I guess I was his number one, so I had to keep going on dates with him. But I think ultimately, it was a good thing that we ended up continuing to see each other. Because I did judge him, just off the first impression, and I think he has a lot more layers to him. And I was able to see that through the experience.
Are you guys in contact at all now, or is that done?
Yeah, that’s a tough one…
There’s a lot there. Rae is your girl, obviously, and then obviously, Randall’s your man. It almost sounds like he’s kind of on an island, I feel like that was inevitable.
Yeah, you hit the nail on the head there. There’s too much. It’s too murky. It can really teeter on the line of disrespect if I was to be too friendly. But obviously, with the rollout of the show and everything, we’ve just sent maybe images or something like that back and forth, because we’ve had photos together and stuff like that. So I’m definitely keeping it respectful and at a distance, but honestly, I wish both of them nothing but growth and happiness.
Beautiful. How’s your family? They were so cute and so welcoming to Zay.
Yeah! That’s just how they are, man. It’s almost like, if I bring someone around, I can guarantee they’re going to treat them like they’re one of us! So it’s hard to get rid of any of my friends once I bring them around. But they’re good. They’re good. I think my mom is like, she ain’t playing with none of these negative comments.
She’s like, “Not about my baby! Not my daughter!”
Yeah, she’s going into mommy mode. My dad is always my number one supporter. So he’s just overly positive about everything. They’re really good! Grandma Pearl is good [too]. I think they were just happy that they were able to be a part of the experience because they do mean so much to me and are such big parts of my life. They have to be.
Lastly, ultimately, what did you learn from The Ultimatum? I feel like this has to be like looking in a big mirror.

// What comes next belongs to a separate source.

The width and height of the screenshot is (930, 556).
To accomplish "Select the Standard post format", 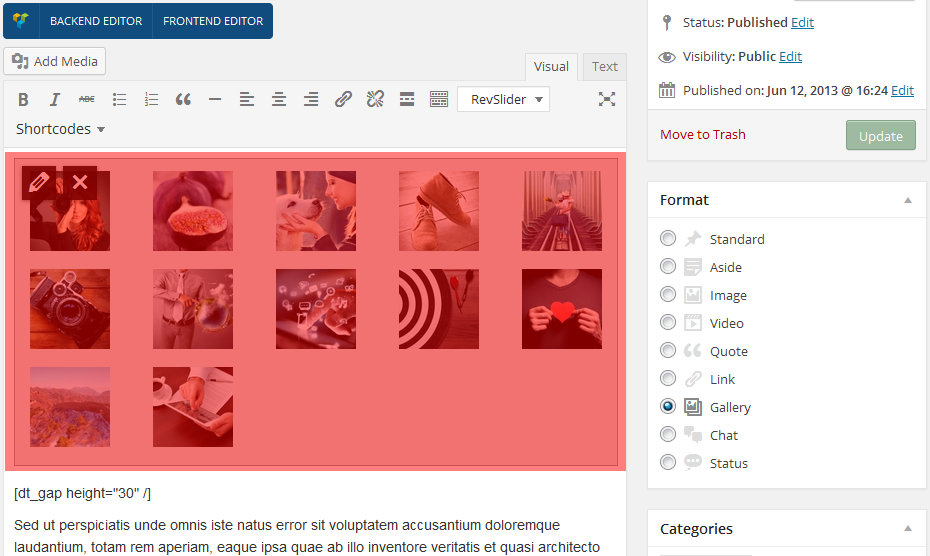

I feel like there was so much, and I’m trying to think of what was the most important. But I guess to sum it all up, I think in every relationship, there’s this idea like, “Well, my intention is to be affirmative. My intention is to show you that I love you. Right? My intention is to show you I care.” Whatever your intention may be, there’s always a line between what your intention is, versus what your impact is. And I think stepping out of myself, literally watching myself, I saw the moments where I knew I was hurt or I knew I felt misunderstood or I knew I just wanted to be reassured, and it came off so ugly.
The biggest lesson is just to step out of yourself as much as you possibly can because you’re not dating yourself. No one understands what your faces mean. No one understands… You shouldn’t expect someone to just understand what your body language or whatever may mean. I thought I was so good at communication, and I realized that just because I’m expressive doesn’t mean that I’m communicating it well, because in order for it to be communicated, it has to be received.

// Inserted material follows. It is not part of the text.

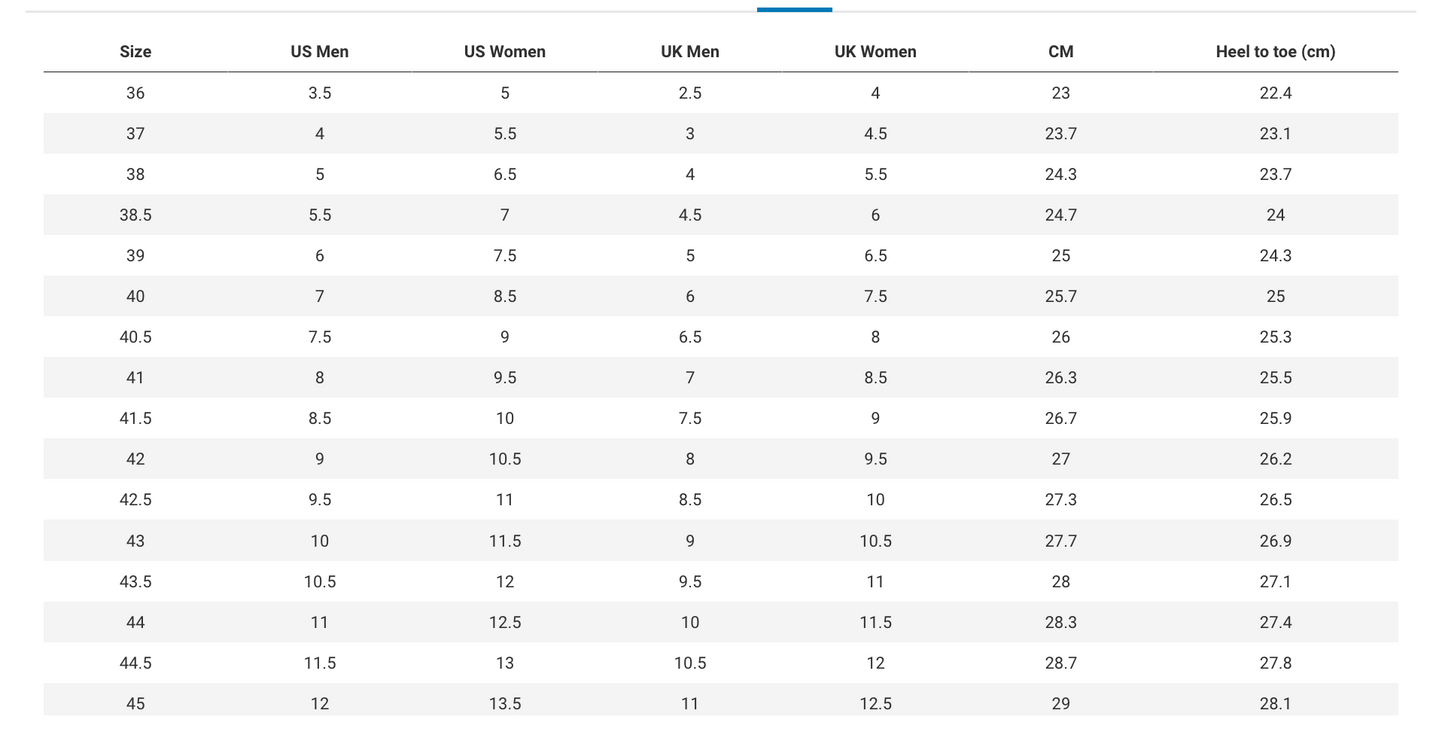Screen dimensions: 1445x750
Task: Click the blue active tab indicator
Action: coord(794,9)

So I think that was probably one of the biggest lessons and probably one of the reasons why Randall and I are even able to be at the place that we are now, is just us realizing our communication style is just so different that the only way to make it work is to step outside of ourselves and not only look at what the impact is but maybe what the intention was behind what your partner is trying to get across. It was tough but I definitely say [you should] step out of yourself more, just to understand who you are and who your partner is and where you can be better.
Let us know where we can keep up with you and how we can follow you.
I am Shanique Imari on every single platform. So just my first and middle name on everything [@ShaniqueImari] on Instagram, TikTok, Twitter. I don’t do Snapchat but you can find me on Vimeo as well. But yeah, just Shanique Imari. Just me.
“The Ultimatum” produced by Kinetic Content is currently streaming on Netflix.